The wings and tail of the old Stuka had a lot of good points but its slowness, its short range, and lack of defensive armament made it a proverbial duck-in-shooting-gallery under the altered conditions of modern war. Furthermore, its liquid-cooled engine provedfar too vulnerable for an airplane that had to operate in the constant face of ground fire.
The Vengeance is the product of all that was learned at the enemy's expense plus our own experience in dive- and attack-bombing. The ship that was built to out-Stuka the Stuka is a single-engined all-metal, low-wing monoplane powered by a 1,700-hp Wright double-row Cyclone engine. This is the first radical change from the Stuka idea. About a third of the Stuka class fell victim to engine failure due to slight damage to the liquid-cooling system. The glycol mixture, having little native surface tension, leaked out of minor radiator or pump breaks caused by flak or vibration.

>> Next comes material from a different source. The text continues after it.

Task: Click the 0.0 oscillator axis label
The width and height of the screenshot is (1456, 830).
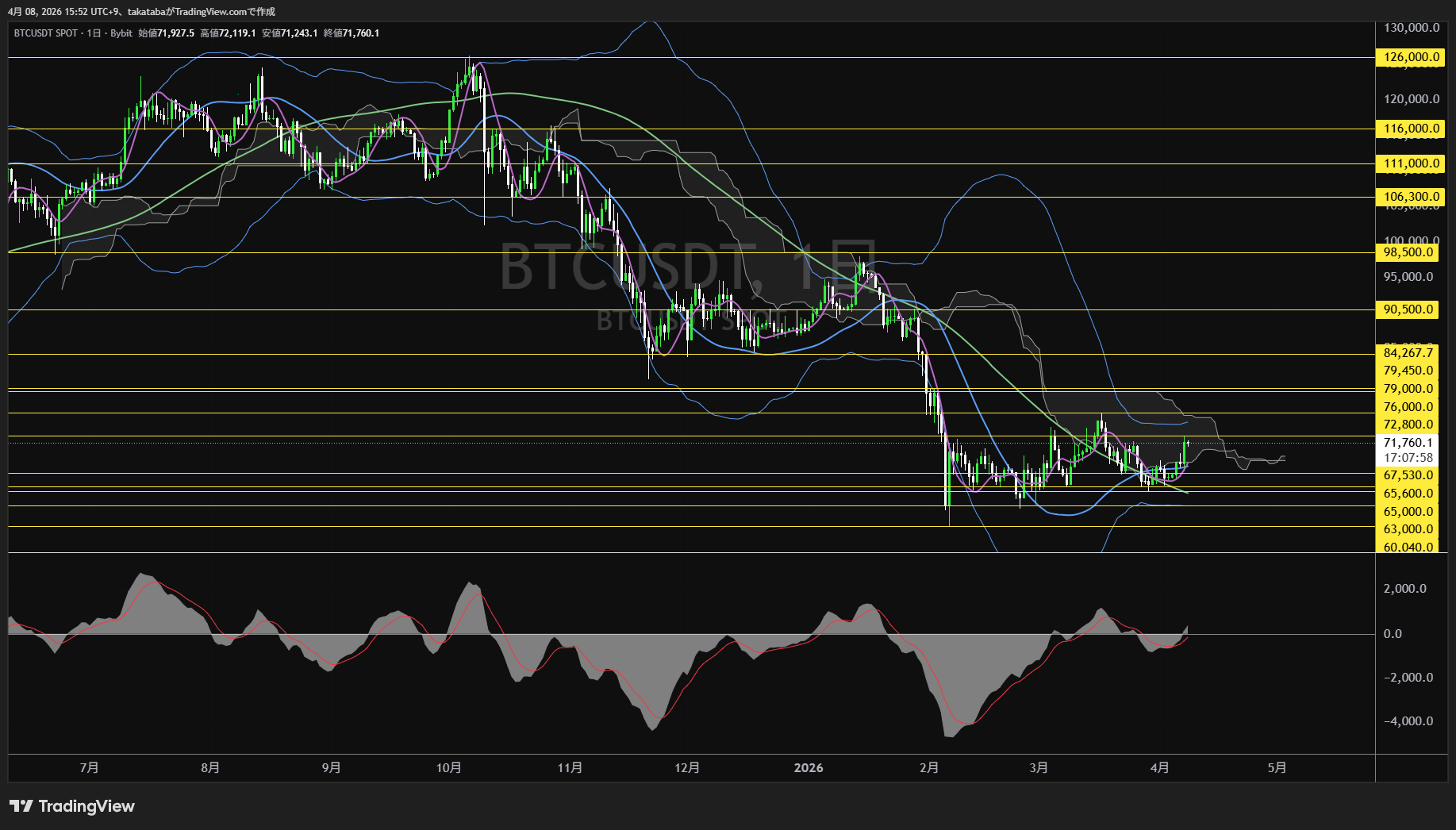Action: pos(1393,634)
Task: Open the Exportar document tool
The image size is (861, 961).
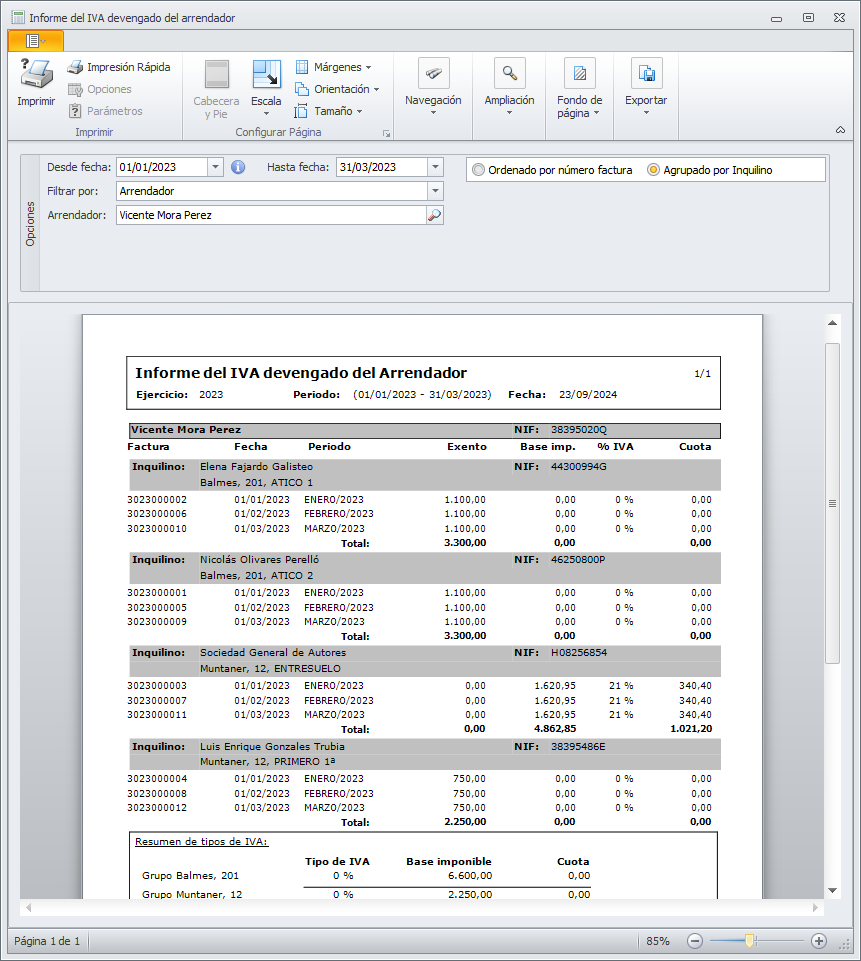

The Vengeance is as clean as its function will permit, its fuselage shape follows the contour dictated by the engine, modified only by internal bomb considerations. A retractable landing gear has been incorporated, flush riveting has been used throughout, and enough armament has been provided so that the ship can deal with anything that cares to attack it.
The only palpable resemblance to the ancient Stuka is in the general wing form which proved to be the old Ju's best feature. This wing, in turn, was modified from a French Caudron's. The Vengeance's main surface is an all-metal, full-cantilever semi-monospar structure, comprising two inner and two outer panels attached to the fuselage and joined by an internal torque-box structure.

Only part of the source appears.